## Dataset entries
⁂

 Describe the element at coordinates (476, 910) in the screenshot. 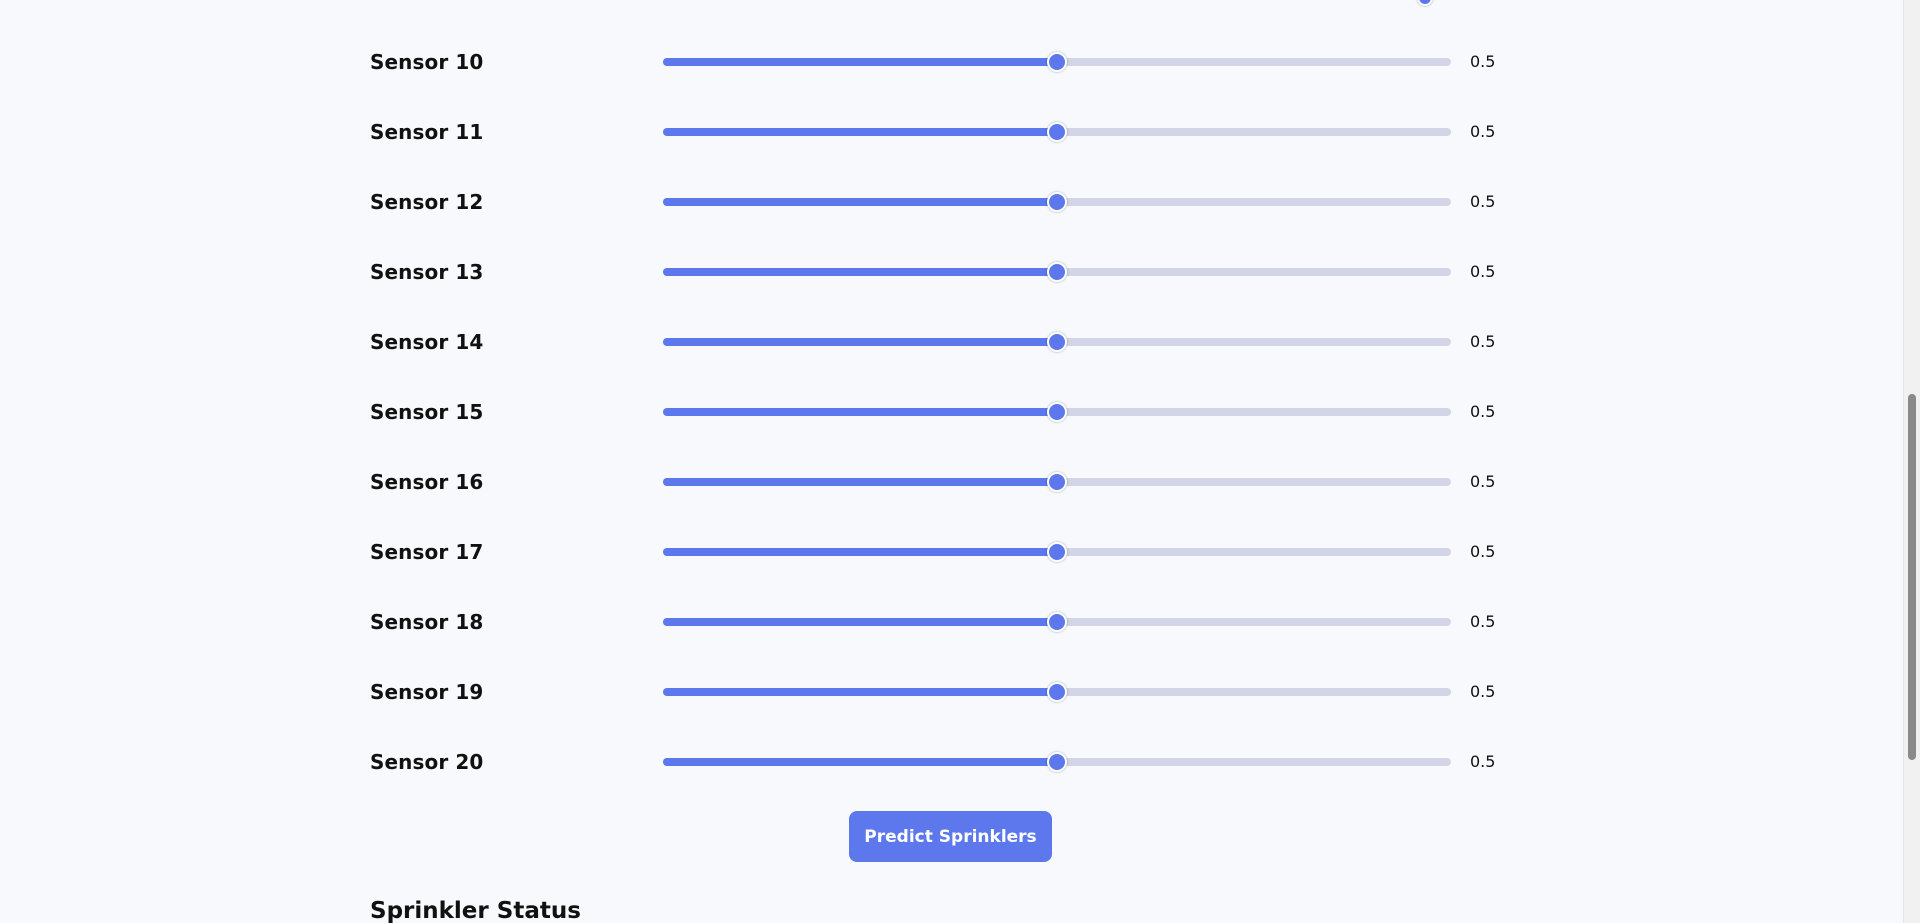

I see `sprinkler-status-heading: Sprinkler Status` at that location.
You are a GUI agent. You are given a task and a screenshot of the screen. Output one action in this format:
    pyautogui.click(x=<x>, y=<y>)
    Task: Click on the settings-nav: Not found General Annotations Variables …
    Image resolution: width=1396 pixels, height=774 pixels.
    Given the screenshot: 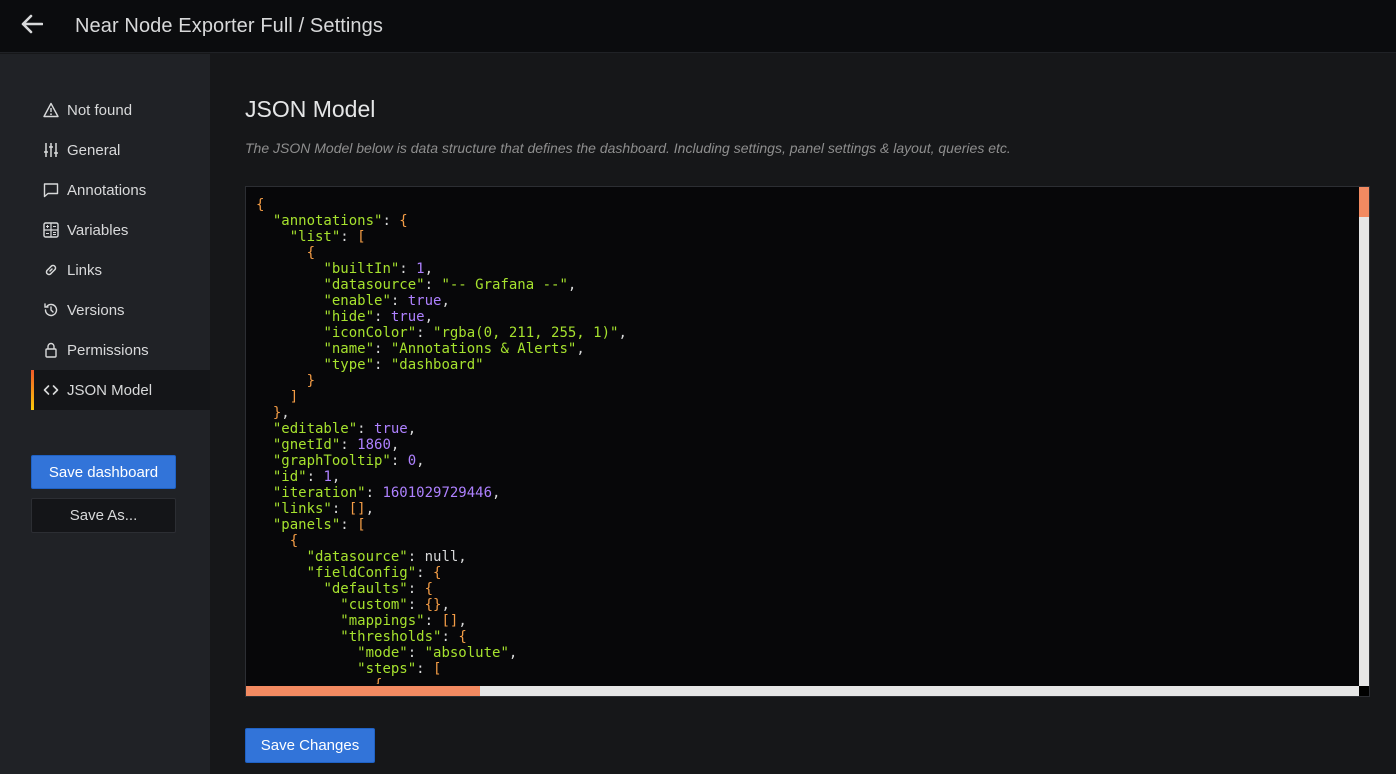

⁂

## WRITTEN TASK
Put the lines from the one containing "You are a GUI" through the end of the material, inclusive, into a JSON list of strings with one string per line, skipping blank lines. Leave the pictures out of the answer.

## RESULT FOR THIS TASK
[
  "You are a GUI agent. You are given a task and a screenshot of the screen. Output one action in this format:",
  "    pyautogui.click(x=<x>, y=<y>)",
  "    Task: Click on the settings-nav: Not found General Annotations Variables …",
  "    Image resolution: width=1396 pixels, height=774 pixels.",
  "    Given the screenshot: "
]